++++ Material supplied ++++
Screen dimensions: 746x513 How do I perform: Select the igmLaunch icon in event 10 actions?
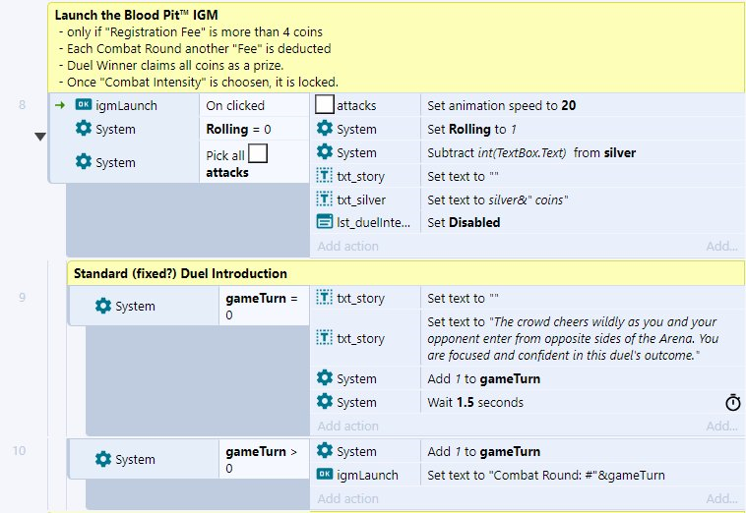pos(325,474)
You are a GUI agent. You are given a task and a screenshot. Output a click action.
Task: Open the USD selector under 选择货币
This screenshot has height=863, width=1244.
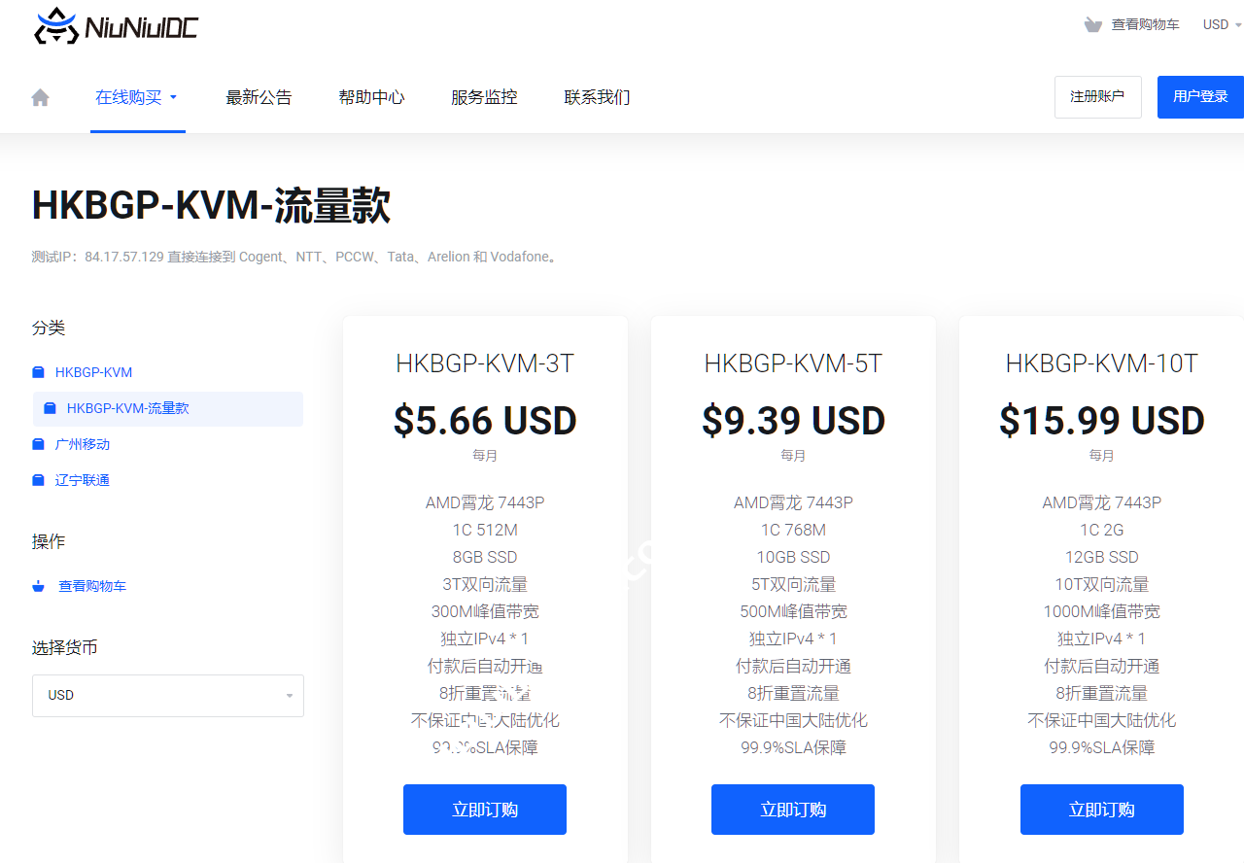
++++
++++ Material supplied ++++
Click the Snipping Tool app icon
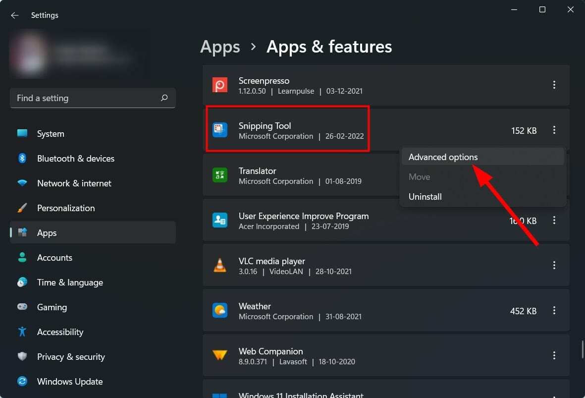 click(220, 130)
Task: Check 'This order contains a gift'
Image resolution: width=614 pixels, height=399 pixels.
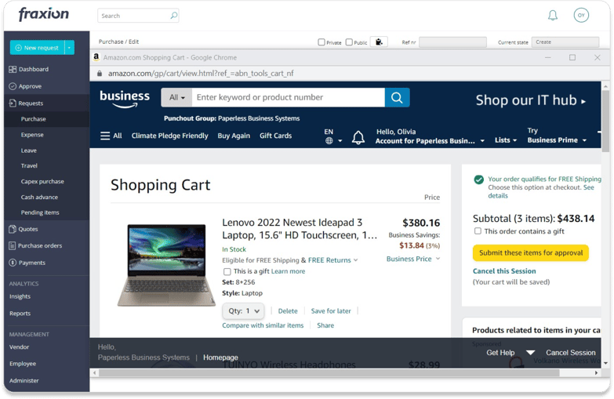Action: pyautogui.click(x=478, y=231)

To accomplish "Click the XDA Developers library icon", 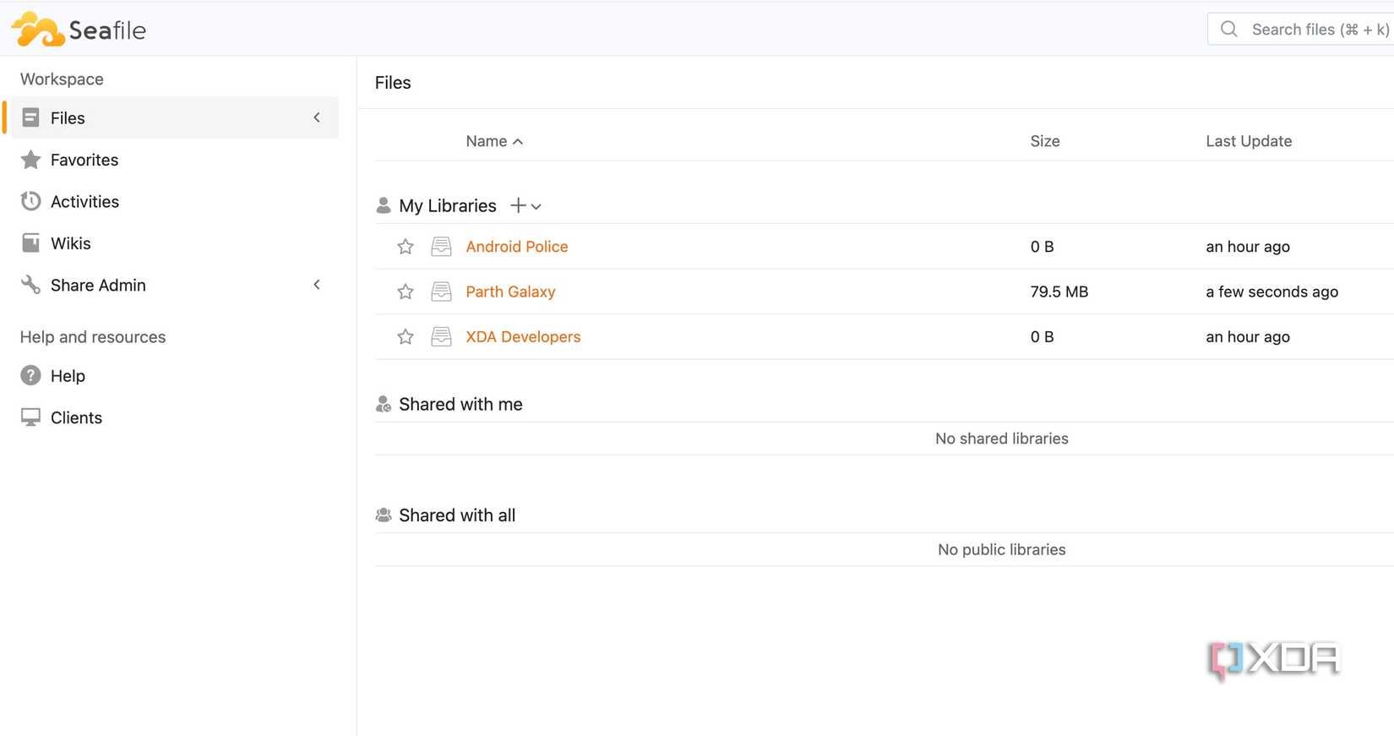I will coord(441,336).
++++
++++ Material supplied ++++
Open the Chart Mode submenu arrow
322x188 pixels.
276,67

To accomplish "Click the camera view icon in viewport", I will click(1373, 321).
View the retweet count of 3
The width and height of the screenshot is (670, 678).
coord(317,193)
++++
Work required | A line belongs in the answer if it contains the word "This"; please copy each such line from the material.

Exercise response |
This screenshot has height=863, width=1244.
Task: Check 'This order contains a gift'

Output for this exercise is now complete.